I agree it's not necessary to do a Check A every time I fly, if I flew it last.

But if someone else flew it first that day, how do I know they did the Check A right, signed off or not?
Cessna57 liked this
By Harry Brown
#1649715
You don't and as the commander of an aircraft its your prerogative to do any check you like on any particular aircraft. I am just telling you what I/we do and teach.
How do you know the 50 and 150 hour checks are "done right" did you watch the engineer do it?
By Cessna57
#1649858
This is a completely true story.

One day I went to fly an aircraft that had come back from maintenance that morning, I set off on a checkA and half way through discovered a wingtip was incorrectly installed and was rubbing the aileron, I went off to find the CFI and point it out to him.

“yours is the 3rd flight of the day, it’s had 2 other checkA” was the reply.

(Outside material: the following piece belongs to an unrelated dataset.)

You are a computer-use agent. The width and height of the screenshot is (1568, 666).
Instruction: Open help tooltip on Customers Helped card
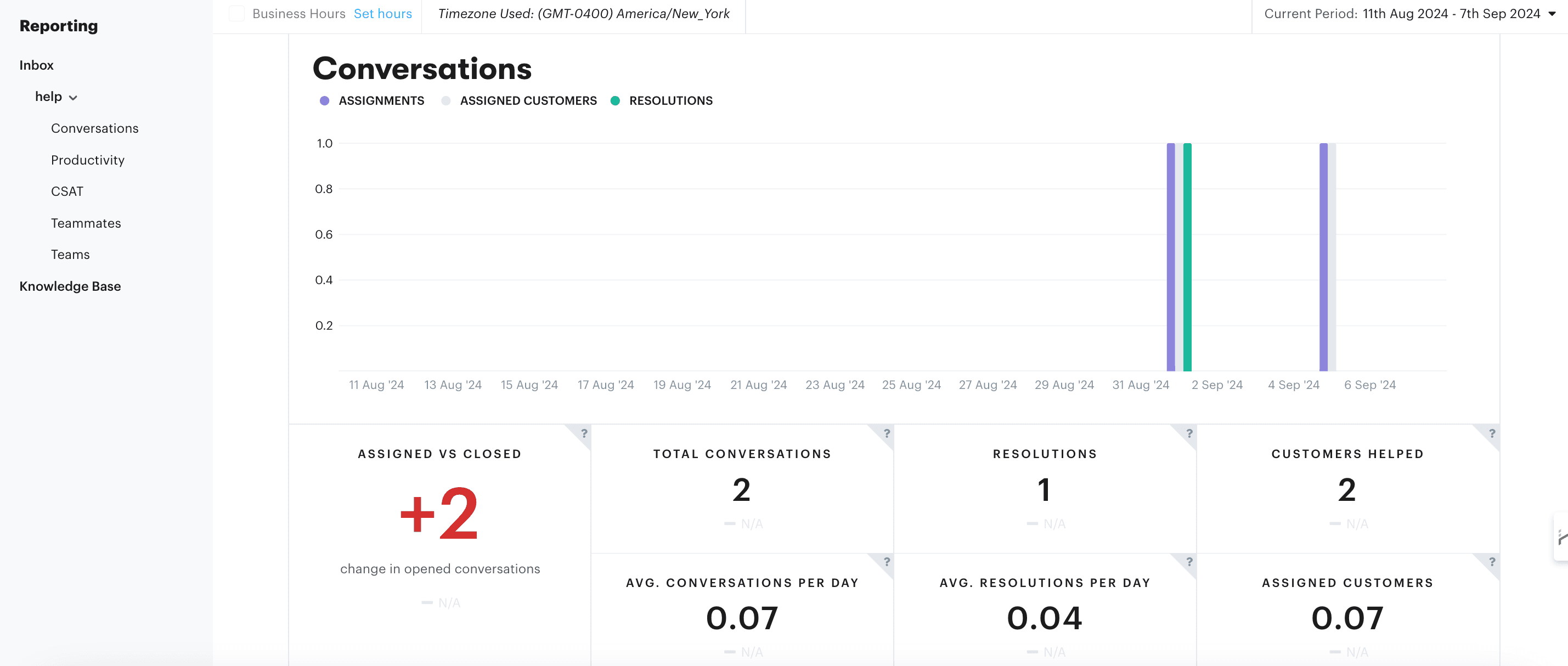[1491, 433]
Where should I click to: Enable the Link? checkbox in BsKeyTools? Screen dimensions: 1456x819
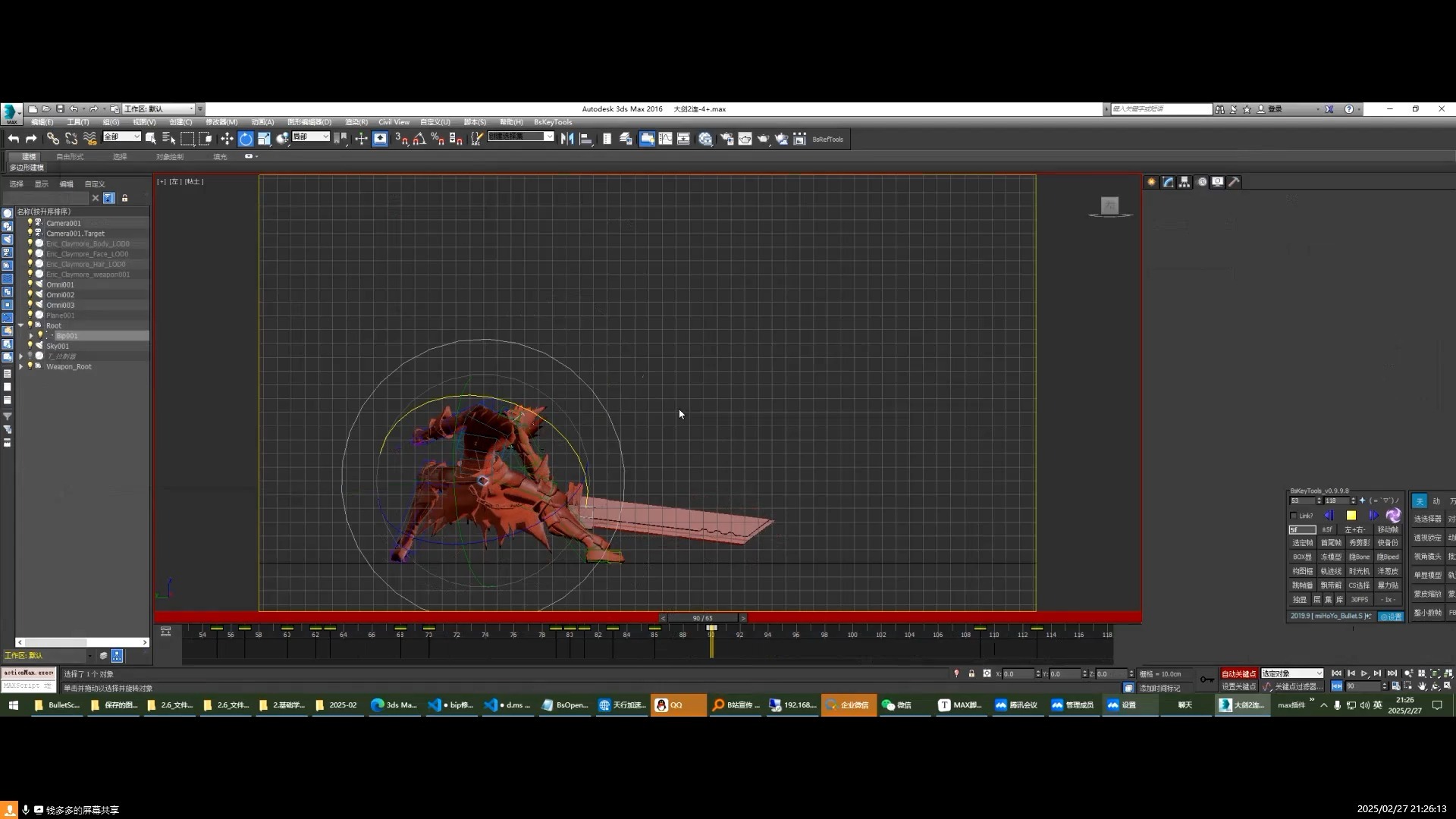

“That may be true, but I’m not flying it like that, a jammed aileron might be too exciting for me, if you want to find me a screwdriver I’ll fix it if you like, but I’m not flying it like that”

it got fixed.

I also turned up to fly our Cherokee one day after another pilot, pushed the stabilator (elevator)sideways and it went “clonk”. Said to the other pilot “oh dear, did it do that before your flight”, and he said “dunno, I don’t usually check for end float on that.” (It’s a required check)

Mind you, it wasn’t until I was preflightung with another pilot that I found out about checking the counterbalances in the wing tips on a PA28, had never been shown them before.

I got into an RV once flown by a very experienced pilot and LAA inspector, I had 100% faith in him, but couldn’t shake off the feeling I hadn’t pre flighted it.

No way would I fly an aircraft I hadn’t preflighted myself or where I have full trust in the person who did. No way would I fly an aircraft after a transit check if the person who did the CheckA was a student! (even when I was a student myself)
By TopCat
#1649873
Cessna57 wrote:One day I went to fly an aircraft that had come back from maintenance that morning, I set off on a checkA and half way through discovered a wingtip was incorrectly installed and was rubbing the aileron, I went off to find the CFI and point it out to him.

“yours is the 3rd flight of the day, it’s had 2 other checkA” was the reply.


I would find it exceptionally difficult to remain calm and polite if I got that sort of response from the CFI (or even any FI) in a situation like that.
By flyingyod
#1649901
Harry Brown wrote:I can remember a chap at High Wycombe taking off in a C172 and obviously not realising he had not lifted flaps full from the preflight as he had gone down the taxiway in that configuration. He staggered up to about 100 feet and then spun in, all four on board killed. As a result of that accident we banned anyone getting into any of our aircraft with flap selected down. All preflighting and exercising of flap must be done before the on board cockpit preparation is completed. We also have a big emphasis on transit checks after the first flight of the day check so flaps are only cycled once a day. (also stops pax from banging their heads on the flap on the C172 )

One of the 172s I fly is an M, which has flaps that go to 40*, the toggle switch for moving the flaps up and down, and a flap indicator next to it that looks like this

Image
Whether due to parallax or misconfiguration or just age, when the flaps are either fully up or full down it's not obvious at a glance exactly where the black needle on black background actually is. The flap control is right under the transponder. It's very easy to knock the flap selector when doing something to the transponder. The flap control on this particular a/c doesn't spring back from the down position...

Fortunately on the day that these holes all lined up the wind was such that a backtrack was required and I spotted the flaps at 40* during the backtrack, but from that day on I ALWAYS check the flaps (along with fuel on both and trim set for takeoff) on entering the runway, regardless of how many times I've checked them as part of the pre-flight/pre-takeoff checklist
Last edited by flyingyod on Fri Nov 09, 2018 12:31 pm, edited 1 time in total.